=== Explore the material ===
1 – Please return the passage of the news article below between "While former Anne" and "dropped the probe.", inclusive, copied without any change.
2 – Translate this sentence from the news article below into Spanish: "The state prosecutor's office was investigating Teare's possible involvement in Leopold's activities last summer when the chief retired."

=== Text for analysis ===
ACLU alleges former AA police chief involved in Leopold dossiers

As Leopold works off community service, ACLU seeks to add Teare to lawsuit

April 30, 2013|By Andrea F. Siegel, The Baltimore Sun

While former Anne Arundel County Executive John R. Leopold works in a food bank to satisfy the community service requirement of his sentence for misconduct in office, accusations stemming from his legal troubles are reaching another former county official.

The ACLU of Maryland said Tuesday that it would seek to add former county Police Chief James Teare Sr. to its civil lawsuit against Leopold and the county. The rights group said a recorded interview between a police officer and a supervisor suggests Teare was involved in Leopold's use of his security detail to create dossiers on political enemies.

The state prosecutor's office was investigating Teare's possible involvement in Leopold's activities last summer when the chief retired. Prosecutors then dropped the probe.

=== Data block ===
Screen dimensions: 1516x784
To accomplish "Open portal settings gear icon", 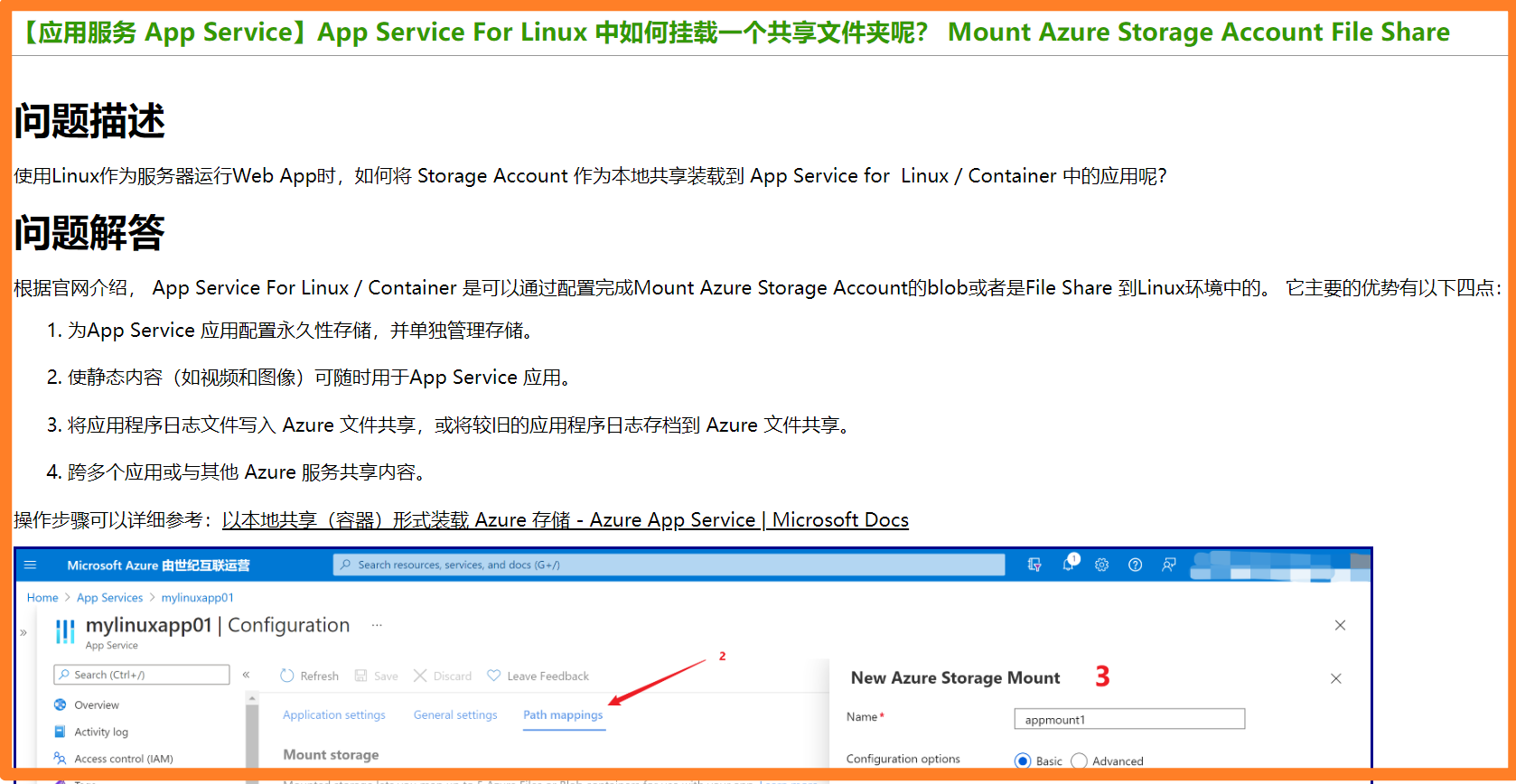I will (1101, 565).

=== Answers provided ===
1 –
While former Anne Arundel County Executive John R. Leopold works in a food bank to satisfy the community service requirement of his sentence for misconduct in office, accusations stemming from his legal troubles are reaching another former county official.

The ACLU of Maryland said Tuesday that it would seek to add former county Police Chief James Teare Sr. to its civil lawsuit against Leopold and the county. The rights group said a recorded interview between a police officer and a supervisor suggests Teare was involved in Leopold's use of his security detail to create dossiers on political enemies.

The state prosecutor's office was investigating Teare's possible involvement in Leopold's activities last summer when the chief retired. Prosecutors then dropped the probe.

2 – La fiscalía estatal estaba investigando la posible participación de Teare en las actividades de Leopold el verano pasado, cuando el jefe se jubiló.